The report was sent to the House subcommittee on telecommunications, consumer protection and finance in response to a query posed by the subcommittee in January. But it was transmitted after the SEC had forced a Florida-based firm, ESM Government Securities Inc., into bankruptcy after fraudulent actions left it short some $300 million worth of securities it was supposed to have had.

The ESM failure led to the closing of a major Cincinnati savings and loan association, Home State Savings Bank, which had major dealings with ESM The Home State failure, in turn, led to a run on other privately insured Ohio S&Ls, which the state's governor then ordered closed last Friday.

Subcommittee staff sources said several members, upset about the events in Ohio, plan to challenge the study's assertion that no legislative action is needed when SEC Chairman John S. R. Shad testifies before it on Thursday.

"There are a number of problem areas in the government securities market which the SEC , bank regulators and industry representatives are currently addressing," the SEC report said. "In addition, we understand that the General Accounting Office is undertaking a survey of the Federal Reserve System's supervision of the Treasury securities market.

"We suggest that these efforts may produce substantial progress in addressing current problem areas and that they should be completed and evaluated before additional legislative efforts are considered," it continued.

The government securities market, which is largely unregulated, has been hit in the last three years by several highly publicized failures of smaller securities dealers. Customers of those firms, as well as other larger dealers with which they traded, have suffered millions of dollars in losses as a result.

The largest, so-called primary dealers, which the Federal Reserve itself utilizes in buying and selling Treasury securities, are very closed watched by the Fed. These dealers, which handle the lion's share of the $45 billion or more in daily government securities transactions, must file daily reports on their market positions -- how many securities they own or have promised to buy or sell in the future -- and monthly financial statements.

As a condition of doing business with the Fed, the central bank requires that primary dealers meet stringent tests of capital adequacy and trading volume. However, the only penalty for not doing so is removal from the list of primary dealers and a loss of Fed business.

Many of the primary dealers are also major banks and, as such, are subject to federal banking regulations and supervision. Other dealers, including about one-third of the 36 primary dealers, are subject to SEC regulation, which imposes broad financial responsibility rules, including those for capital adequacy.

But as the New York Federal Reserve Bank noted in a recent proposal for new capital-adequacy guidelines, "There remains a significant number of government securities dealers that are not subject to any of these federal oversight mechanisms."

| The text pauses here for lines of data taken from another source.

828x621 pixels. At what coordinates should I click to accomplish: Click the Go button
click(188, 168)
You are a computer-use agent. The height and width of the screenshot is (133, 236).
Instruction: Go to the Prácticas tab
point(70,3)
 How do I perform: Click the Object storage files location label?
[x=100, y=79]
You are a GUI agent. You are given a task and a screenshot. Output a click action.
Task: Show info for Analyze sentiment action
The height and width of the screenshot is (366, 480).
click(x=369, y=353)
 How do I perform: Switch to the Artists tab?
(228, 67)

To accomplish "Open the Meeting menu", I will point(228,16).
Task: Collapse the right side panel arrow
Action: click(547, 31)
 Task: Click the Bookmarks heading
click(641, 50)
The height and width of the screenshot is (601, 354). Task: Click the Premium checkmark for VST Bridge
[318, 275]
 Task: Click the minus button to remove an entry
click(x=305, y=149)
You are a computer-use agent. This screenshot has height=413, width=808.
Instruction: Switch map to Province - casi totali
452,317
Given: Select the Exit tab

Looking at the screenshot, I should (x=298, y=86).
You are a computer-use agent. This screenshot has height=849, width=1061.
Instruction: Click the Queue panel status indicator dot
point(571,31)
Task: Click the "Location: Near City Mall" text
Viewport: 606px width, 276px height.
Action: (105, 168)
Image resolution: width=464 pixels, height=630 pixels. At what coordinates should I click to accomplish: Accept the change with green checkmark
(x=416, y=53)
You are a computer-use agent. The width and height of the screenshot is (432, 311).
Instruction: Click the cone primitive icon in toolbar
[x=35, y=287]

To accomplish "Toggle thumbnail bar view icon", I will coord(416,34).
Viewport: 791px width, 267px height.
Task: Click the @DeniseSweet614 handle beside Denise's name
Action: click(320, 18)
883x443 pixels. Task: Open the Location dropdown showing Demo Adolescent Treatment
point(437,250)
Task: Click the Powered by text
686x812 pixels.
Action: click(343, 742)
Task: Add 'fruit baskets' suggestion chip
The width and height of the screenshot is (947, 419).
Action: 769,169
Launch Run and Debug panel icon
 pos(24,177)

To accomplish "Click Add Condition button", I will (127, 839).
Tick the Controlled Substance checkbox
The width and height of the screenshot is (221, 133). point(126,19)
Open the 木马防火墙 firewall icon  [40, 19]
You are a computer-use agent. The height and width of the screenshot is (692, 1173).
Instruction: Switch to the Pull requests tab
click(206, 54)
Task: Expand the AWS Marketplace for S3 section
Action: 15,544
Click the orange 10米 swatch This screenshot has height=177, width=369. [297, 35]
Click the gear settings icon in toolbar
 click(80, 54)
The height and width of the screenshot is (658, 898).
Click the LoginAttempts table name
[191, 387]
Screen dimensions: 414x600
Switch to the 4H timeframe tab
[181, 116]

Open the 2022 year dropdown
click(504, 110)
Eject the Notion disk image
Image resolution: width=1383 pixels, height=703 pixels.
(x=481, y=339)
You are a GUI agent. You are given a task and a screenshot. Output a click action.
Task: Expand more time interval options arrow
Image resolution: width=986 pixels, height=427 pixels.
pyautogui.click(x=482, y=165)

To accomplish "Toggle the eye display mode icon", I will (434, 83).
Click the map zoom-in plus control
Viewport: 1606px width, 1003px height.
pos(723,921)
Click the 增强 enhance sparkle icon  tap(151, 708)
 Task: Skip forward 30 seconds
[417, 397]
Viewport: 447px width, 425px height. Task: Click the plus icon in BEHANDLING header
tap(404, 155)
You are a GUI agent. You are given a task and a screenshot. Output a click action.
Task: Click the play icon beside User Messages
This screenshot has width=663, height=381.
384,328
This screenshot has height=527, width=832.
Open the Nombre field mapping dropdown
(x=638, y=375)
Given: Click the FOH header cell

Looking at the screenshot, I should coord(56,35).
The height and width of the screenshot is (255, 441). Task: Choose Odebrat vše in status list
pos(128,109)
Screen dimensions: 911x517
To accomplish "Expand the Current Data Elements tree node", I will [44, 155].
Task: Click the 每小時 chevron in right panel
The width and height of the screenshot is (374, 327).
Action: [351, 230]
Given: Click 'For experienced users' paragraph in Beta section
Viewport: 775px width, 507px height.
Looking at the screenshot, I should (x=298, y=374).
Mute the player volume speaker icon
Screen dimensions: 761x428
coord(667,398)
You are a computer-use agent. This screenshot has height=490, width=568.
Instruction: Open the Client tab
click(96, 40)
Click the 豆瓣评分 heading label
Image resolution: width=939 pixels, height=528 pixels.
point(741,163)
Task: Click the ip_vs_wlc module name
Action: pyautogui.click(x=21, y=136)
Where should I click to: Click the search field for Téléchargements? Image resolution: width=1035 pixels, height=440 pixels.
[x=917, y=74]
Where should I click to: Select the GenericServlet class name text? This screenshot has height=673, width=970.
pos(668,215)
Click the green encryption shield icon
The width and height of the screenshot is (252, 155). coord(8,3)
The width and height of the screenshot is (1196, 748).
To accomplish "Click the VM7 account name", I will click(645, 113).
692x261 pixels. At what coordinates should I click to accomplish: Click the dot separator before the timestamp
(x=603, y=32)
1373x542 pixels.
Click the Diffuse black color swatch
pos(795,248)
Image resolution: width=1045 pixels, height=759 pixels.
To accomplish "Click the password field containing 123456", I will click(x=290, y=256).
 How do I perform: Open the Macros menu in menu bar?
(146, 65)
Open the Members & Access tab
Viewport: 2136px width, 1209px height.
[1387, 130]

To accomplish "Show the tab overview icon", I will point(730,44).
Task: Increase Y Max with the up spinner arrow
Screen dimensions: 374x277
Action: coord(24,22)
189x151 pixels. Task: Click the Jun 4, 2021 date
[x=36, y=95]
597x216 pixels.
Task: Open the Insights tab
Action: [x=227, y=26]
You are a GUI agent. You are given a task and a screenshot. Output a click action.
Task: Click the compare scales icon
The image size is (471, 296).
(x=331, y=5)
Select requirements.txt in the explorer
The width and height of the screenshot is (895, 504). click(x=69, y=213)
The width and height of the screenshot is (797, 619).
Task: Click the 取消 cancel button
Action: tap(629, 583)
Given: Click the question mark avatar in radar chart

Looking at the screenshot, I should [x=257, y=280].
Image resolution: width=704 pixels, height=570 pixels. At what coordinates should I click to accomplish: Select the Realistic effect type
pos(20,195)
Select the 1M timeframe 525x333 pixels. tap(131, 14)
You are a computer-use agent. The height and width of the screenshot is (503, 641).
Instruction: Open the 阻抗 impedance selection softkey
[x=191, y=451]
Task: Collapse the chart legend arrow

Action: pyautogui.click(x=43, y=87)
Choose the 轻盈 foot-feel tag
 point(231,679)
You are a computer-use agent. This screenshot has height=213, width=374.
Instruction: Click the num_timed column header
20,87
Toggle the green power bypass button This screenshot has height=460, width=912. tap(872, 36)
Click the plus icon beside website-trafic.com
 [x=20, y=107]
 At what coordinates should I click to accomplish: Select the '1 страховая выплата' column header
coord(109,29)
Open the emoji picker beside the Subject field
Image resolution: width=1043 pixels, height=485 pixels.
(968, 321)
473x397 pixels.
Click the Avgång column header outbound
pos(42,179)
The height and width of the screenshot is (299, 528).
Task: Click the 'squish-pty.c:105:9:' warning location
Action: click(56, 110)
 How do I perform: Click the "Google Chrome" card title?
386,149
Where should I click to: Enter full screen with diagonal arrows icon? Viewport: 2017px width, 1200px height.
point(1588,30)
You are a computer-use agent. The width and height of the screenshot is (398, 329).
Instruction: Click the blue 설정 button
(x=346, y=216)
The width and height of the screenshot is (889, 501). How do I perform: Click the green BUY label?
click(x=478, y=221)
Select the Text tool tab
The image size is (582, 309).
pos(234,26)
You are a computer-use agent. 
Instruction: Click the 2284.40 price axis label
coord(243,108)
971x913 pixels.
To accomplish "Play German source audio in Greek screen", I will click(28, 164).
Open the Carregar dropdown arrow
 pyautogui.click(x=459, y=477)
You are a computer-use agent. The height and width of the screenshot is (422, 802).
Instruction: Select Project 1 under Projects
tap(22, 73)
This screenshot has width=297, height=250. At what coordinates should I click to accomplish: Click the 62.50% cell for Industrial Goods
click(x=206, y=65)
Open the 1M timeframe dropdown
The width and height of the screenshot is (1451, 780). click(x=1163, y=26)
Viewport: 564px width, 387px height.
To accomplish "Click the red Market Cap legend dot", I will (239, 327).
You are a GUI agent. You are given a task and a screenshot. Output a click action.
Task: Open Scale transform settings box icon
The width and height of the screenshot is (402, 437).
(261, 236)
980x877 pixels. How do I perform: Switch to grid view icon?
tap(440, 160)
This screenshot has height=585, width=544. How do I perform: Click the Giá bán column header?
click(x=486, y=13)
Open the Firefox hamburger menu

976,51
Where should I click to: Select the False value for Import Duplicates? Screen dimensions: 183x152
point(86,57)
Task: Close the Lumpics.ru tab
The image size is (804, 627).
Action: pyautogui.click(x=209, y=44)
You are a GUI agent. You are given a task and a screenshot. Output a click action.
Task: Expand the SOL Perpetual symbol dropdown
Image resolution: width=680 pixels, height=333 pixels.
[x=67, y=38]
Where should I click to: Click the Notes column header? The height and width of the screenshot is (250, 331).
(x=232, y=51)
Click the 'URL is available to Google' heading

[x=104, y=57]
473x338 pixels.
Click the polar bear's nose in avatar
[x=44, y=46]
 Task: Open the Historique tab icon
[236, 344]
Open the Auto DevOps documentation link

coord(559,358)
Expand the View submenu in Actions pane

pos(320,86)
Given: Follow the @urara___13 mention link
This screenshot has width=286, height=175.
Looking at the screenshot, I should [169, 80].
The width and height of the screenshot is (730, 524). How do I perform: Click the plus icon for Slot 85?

ESM was in the group covered by the SEC, but as the New York Fed declared in its proposal, "No capital-adequacy ratio can ensure against fradulent acts. Moreover, adherence to such a standard would not remove the need for market participants to consider other aspects of creditworthiness." Some of the tests it suggested include the ratio of total assets to capital, which it said should not exceed 100 to 1, and a dealer's earnings performance, management capabilities, scope of business, organizational structure and nature of trading activity.

Applying just those sorts of tests to ESM, most primary dealers had declined to do business with the bankrupt firm. A trader at one primary dealer said that ESM had sought to trade securities with it, but upon examination there "were holes in its balance sheet, and when we asked questions we did not get answers."

But some of ESM's customers were far less sophisticated, particularly those who executed repurchase agreements with the firm and did not require that ESM transfer title of the securities to them. Under a repurchase agreement, securities are sold and at the same time a contract executed calling for their repurchase at a higher price later. The higher price provides a return on the money involved.

The New York Fed proposal calls for a careful estimation of how much money a securities dealer might lose if interest rates rise or fall and the value of its market position changes accordingly. "The proposed standard requires that a dealer . . . keep the size of its risk consistent with the amount of liquid capital available to absorb losses," the Fed said.

In particular, the suggested standard is that a dealer's capital should at all times be equal to at least 1.2 times the amount of money it could reasonably lose if the market moves the wrong way.

The Fed suggested that dealers of all sizes be prepared on a voluntary basis to certify to their customers and counterparties in trades that they meet this standard. Further, dealers should ask their independent auditors to test their compliance with the capital-adequacy standard and to certify that a firm's internal management controls are sufficient to monitor compliance on a continuous basis.